Earn-outs link a portion of total purchase price to the performance of the business following the acquisition. In effect, the purchaser will hold back a portion of the purchase price, and if specified targets are achieved, all or a portion of the held-back purchase price will be paid to the seller. In contrast, a reverse earn-out requires the purchaser to pay the seller the entire purchase price up front. If specified performance targets for the business are not met, the seller will be required to repay a portion of the purchase price to the purchaser. While the two approaches may end up with the same before-tax result, the after-tax the outcomes can be quite different.
Treatment of earn-outs
Generally, earn-out payments are treated as income earned by seller, and not as capital gains.
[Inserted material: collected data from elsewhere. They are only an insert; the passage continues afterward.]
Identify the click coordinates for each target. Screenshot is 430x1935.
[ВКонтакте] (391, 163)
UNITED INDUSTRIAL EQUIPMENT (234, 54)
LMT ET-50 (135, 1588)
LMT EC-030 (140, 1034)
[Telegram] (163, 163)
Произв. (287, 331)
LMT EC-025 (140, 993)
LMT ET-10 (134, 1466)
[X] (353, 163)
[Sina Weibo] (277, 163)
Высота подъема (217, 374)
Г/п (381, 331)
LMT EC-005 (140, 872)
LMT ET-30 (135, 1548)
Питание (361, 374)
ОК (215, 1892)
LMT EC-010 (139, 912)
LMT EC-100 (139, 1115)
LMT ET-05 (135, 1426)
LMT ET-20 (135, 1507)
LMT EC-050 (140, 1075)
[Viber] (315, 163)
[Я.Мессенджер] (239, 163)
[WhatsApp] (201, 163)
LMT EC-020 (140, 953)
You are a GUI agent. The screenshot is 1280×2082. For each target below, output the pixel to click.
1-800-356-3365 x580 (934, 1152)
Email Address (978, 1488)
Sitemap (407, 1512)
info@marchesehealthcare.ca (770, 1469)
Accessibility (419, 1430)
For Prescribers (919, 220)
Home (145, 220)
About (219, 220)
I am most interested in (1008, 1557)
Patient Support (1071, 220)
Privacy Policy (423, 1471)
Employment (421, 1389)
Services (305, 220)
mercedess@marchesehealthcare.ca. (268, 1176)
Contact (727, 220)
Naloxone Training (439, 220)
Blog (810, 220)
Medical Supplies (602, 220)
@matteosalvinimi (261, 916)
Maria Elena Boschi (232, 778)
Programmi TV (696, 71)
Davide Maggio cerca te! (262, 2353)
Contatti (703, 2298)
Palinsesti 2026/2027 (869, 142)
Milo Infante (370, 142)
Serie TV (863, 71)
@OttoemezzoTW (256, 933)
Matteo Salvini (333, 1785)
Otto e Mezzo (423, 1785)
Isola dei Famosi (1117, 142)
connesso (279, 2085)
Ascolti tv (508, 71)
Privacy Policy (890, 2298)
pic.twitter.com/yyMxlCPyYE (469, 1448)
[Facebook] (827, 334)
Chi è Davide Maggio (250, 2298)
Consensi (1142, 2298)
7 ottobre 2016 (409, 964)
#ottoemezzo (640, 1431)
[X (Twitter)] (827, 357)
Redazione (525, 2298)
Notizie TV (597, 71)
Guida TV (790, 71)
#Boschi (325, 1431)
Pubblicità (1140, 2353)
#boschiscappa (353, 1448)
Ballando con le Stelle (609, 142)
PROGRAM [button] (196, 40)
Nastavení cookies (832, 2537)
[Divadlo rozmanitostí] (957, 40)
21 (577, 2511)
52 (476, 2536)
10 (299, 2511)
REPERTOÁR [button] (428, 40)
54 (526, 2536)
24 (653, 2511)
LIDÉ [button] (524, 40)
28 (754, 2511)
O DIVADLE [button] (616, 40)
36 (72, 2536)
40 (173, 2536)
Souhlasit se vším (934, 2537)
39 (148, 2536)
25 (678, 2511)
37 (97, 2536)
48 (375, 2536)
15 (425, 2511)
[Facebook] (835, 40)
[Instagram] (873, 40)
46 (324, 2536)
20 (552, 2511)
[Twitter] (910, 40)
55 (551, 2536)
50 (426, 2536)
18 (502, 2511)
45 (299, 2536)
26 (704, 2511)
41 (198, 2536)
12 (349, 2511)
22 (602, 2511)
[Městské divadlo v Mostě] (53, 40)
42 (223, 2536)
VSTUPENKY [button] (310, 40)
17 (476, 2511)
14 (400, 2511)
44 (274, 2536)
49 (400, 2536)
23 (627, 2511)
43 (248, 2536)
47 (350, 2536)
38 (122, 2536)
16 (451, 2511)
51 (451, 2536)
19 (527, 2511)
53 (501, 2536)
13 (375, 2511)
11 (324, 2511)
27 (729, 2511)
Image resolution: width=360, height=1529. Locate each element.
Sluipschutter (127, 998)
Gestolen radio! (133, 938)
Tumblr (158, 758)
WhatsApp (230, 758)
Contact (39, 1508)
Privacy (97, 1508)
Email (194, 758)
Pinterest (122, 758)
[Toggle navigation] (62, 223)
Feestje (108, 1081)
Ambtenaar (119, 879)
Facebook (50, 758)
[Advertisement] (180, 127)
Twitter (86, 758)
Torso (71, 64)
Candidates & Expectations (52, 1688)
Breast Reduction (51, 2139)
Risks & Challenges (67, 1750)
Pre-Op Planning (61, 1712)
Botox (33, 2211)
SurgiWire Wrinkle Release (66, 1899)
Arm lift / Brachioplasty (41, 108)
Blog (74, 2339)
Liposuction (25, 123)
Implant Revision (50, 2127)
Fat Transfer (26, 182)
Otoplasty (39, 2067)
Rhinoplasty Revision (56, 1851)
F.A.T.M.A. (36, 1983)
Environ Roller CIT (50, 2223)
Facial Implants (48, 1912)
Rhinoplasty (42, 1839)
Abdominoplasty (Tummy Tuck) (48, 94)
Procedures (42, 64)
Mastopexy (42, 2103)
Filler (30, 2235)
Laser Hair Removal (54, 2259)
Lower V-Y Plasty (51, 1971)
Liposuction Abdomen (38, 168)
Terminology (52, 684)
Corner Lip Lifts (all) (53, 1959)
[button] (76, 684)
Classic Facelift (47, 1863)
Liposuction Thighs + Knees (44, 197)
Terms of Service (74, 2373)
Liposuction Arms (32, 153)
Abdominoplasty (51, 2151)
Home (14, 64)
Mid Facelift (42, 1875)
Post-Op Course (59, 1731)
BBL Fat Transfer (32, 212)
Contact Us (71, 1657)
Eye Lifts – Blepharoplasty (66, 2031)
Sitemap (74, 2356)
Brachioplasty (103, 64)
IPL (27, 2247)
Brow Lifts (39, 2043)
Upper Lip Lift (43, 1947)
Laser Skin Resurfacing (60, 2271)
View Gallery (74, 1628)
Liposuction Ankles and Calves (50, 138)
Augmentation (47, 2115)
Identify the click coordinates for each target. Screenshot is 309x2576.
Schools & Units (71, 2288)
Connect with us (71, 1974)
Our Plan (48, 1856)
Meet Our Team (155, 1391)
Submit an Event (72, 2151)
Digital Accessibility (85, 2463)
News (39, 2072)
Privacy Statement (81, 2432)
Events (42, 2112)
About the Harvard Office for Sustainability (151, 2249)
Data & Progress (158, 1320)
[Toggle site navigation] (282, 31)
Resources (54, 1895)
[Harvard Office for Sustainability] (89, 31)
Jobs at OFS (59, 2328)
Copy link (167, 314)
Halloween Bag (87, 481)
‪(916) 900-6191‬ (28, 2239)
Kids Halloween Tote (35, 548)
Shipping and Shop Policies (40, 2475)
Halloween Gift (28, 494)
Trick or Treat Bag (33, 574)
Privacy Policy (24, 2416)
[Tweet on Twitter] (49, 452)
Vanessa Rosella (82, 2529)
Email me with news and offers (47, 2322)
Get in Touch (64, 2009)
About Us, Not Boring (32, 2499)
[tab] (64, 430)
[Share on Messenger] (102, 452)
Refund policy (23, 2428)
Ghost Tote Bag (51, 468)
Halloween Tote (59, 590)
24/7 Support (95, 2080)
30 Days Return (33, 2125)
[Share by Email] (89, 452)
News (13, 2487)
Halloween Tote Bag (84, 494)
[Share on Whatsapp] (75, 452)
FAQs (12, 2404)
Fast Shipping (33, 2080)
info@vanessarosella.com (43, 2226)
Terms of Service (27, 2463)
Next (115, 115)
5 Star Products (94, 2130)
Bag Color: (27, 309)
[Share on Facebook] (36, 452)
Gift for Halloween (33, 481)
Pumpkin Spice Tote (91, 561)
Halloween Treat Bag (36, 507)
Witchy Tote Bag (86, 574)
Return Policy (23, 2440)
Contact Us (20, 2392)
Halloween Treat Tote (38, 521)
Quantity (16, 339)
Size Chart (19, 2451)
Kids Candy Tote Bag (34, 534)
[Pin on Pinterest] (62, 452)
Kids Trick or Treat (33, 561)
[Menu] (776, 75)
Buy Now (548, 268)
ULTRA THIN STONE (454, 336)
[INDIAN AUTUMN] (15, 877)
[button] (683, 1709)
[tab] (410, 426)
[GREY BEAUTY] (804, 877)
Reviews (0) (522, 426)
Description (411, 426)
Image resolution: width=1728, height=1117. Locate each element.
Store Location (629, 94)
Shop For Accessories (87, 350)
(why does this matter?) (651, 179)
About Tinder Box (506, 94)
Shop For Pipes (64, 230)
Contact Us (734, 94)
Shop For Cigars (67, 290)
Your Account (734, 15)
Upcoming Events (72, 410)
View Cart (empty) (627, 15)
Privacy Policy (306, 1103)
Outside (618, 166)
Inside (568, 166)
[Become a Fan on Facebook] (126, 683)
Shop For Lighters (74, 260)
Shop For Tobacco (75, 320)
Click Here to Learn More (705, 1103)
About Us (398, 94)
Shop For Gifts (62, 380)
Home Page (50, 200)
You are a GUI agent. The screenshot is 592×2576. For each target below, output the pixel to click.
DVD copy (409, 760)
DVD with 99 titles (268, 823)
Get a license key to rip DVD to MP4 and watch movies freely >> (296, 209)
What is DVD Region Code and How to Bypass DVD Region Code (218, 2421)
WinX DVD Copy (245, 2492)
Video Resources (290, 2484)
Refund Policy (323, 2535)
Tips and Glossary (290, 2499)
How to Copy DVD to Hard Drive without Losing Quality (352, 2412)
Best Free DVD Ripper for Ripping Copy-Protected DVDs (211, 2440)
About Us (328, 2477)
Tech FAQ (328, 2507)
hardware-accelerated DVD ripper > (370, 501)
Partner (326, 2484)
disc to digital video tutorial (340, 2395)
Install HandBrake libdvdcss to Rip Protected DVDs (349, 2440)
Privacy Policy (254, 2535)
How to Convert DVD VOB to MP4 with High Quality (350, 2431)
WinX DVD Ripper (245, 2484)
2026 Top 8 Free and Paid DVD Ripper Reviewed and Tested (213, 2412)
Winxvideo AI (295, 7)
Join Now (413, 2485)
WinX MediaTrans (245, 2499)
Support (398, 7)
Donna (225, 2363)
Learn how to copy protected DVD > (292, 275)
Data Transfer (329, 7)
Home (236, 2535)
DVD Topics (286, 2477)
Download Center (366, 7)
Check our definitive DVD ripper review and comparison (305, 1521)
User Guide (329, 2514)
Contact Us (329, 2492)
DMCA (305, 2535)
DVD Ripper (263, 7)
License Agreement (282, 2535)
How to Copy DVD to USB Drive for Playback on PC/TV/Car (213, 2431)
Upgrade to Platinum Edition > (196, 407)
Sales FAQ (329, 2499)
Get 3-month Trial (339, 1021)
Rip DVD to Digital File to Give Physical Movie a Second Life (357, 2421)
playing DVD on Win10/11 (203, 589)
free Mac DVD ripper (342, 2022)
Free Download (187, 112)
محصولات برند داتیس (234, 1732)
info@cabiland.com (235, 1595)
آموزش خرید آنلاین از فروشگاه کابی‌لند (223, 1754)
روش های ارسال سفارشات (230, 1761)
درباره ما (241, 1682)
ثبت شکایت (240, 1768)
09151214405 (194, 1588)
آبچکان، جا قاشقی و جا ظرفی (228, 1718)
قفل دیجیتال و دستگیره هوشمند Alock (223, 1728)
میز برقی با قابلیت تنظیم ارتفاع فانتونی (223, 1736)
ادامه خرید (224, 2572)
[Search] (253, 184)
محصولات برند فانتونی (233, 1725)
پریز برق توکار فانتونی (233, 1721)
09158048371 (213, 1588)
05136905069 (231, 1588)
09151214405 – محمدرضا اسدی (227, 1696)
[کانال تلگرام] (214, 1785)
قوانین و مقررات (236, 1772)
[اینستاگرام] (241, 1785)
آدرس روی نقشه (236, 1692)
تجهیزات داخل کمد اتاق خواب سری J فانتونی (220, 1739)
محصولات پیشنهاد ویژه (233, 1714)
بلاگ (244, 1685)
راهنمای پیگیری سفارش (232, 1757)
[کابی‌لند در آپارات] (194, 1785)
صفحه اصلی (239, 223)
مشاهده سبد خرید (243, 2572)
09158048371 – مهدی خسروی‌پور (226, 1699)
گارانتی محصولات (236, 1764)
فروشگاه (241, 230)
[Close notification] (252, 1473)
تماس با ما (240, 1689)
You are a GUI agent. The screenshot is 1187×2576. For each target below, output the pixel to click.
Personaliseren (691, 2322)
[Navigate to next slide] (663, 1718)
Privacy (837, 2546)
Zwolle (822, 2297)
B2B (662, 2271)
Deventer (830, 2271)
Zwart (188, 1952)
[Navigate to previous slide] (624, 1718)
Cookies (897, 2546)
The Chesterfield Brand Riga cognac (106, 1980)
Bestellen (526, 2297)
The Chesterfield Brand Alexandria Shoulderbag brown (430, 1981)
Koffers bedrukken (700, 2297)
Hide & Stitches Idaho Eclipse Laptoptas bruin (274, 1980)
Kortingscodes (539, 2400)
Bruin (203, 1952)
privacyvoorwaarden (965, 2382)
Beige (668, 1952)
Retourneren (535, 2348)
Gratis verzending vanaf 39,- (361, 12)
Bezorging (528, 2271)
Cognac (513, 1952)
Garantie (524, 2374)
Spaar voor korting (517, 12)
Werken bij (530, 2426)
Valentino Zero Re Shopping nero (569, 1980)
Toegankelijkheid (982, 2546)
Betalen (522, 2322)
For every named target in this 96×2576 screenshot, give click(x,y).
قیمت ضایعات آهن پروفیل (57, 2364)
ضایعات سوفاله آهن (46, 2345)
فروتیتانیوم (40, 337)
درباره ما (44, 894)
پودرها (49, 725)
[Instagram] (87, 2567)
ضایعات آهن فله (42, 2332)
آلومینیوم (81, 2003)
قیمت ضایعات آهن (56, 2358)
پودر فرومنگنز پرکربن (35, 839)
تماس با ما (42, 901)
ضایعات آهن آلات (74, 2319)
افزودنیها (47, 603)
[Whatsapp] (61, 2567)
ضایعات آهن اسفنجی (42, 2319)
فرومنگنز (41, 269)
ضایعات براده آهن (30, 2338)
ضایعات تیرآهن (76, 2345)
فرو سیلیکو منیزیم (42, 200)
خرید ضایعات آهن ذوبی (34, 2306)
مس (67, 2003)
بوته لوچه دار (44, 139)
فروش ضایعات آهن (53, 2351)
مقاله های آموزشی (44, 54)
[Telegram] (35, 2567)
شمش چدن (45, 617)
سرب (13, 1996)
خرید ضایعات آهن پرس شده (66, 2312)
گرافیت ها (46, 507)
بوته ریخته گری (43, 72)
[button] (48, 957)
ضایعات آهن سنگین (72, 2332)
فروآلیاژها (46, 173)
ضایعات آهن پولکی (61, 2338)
As a result, the entire earn-out payment will generally be taxable to the seller, rather than 50%. There are, however, certain situations where the Canada Revenue Agency (CRA) will, as a matter of administrative policy, treat earn-out payments as additional proceeds of disposition, giving rise to capital gains (50% which are taxable) when they become determinable by applying the “cost recovery method”.
The CRA’s policy applies only to earn-outs on share purchases where, among other things, the earn-out feature ends no later than 5 years after the sale, the earn-out feature relates to the underlying goodwill that the parties cannot reasonably determine, and the seller is resident in Canada. If the “cost recovery method” applies and the earn-out payments are to be made after the payment amount becomes determinable, the seller may be entitled to claim a capital gains reserve on the payment.
For the purchaser, the initial payment of the base purchase price will generally establish the purchaser’s tax cost in the property it acquires. Any earn-out payments will generally increase the tax cost of the property by the amount of the earn-out
Treatment of reverse earn-outs
The CRA’s policy is generally to treat the upfront payment of the purchase price as the seller’s entire proceeds of disposition on the sale. As a result, the seller will realize a capital gain (or capital loss) on the cash received upfront, 50% of which will be taxable to the seller. If the purchaser is then required to repay a portion of the purchase price under the reverse earn-out, the purchase price is generally treated as having been reduced by that payment, thus reducing the capital gain (or increasing the capital loss).
For the purchaser, reverse earn-outs are treated similarly to standard earn-outs. The upfront payment of the purchaser price will generally establish the purchaser’s tax cost in the property. Any amounts repaid by the seller under the reverse earn-out will serve to reduce the purchaser’s tax cost in the property. As a result, the purchaser will generally end up in the same tax position using either approach.
Earn-outs are a useful tool for ensuring that the actual value of property acquired in a share or asset sale is reflected by the final price. However, the tax consequences of earn-outs must be considered in their negotiation. If a vendor is not able to receive capital gains treatment on earn-out payments (as will be the case in all asset deals, and in many share deals), a reverse earn-out may be advisable.